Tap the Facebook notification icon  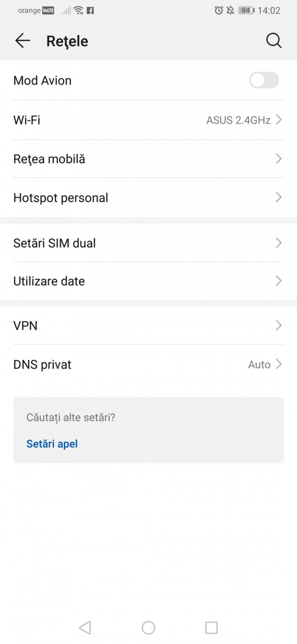(x=90, y=11)
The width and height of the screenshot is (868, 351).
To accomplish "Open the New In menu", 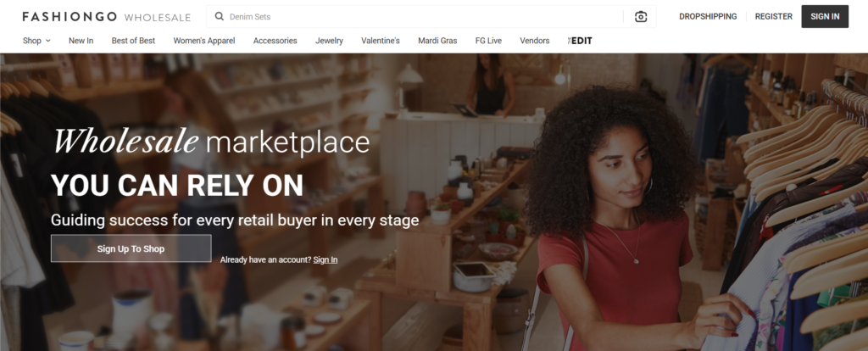I will [x=81, y=41].
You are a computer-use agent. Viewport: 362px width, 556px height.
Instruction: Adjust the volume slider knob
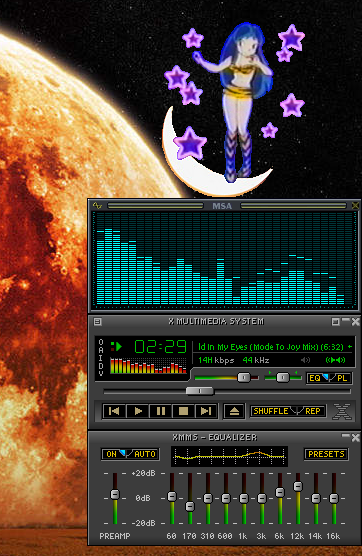pyautogui.click(x=244, y=378)
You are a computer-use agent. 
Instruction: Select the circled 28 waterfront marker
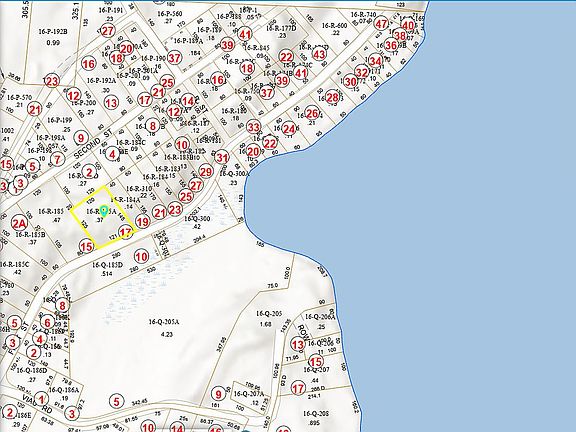(x=332, y=98)
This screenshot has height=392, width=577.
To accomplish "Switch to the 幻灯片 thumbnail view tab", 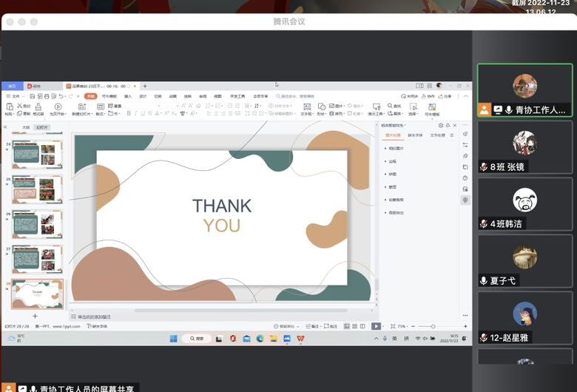I will pos(42,127).
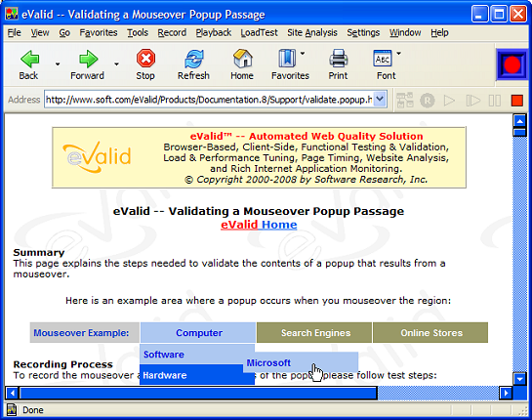The image size is (532, 420).
Task: Open the Playback menu
Action: [214, 32]

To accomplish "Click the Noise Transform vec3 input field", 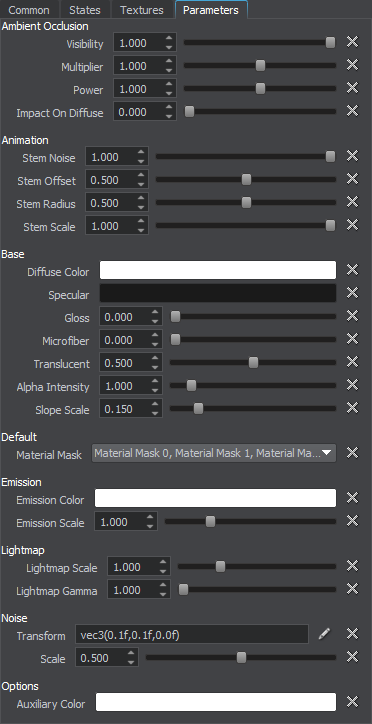I will 192,634.
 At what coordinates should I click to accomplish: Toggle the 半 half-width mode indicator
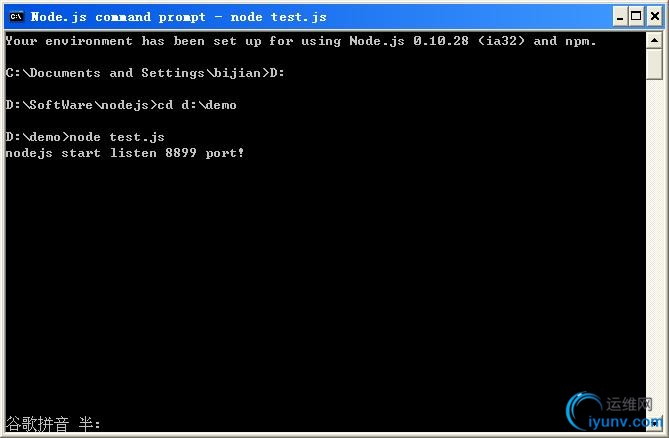(x=86, y=423)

•••••

**EXERCISE PROMPT**
Before answering, check every line of the records for the string "computer", then state how many lines have it, with the number only.

**RESPONSE**
2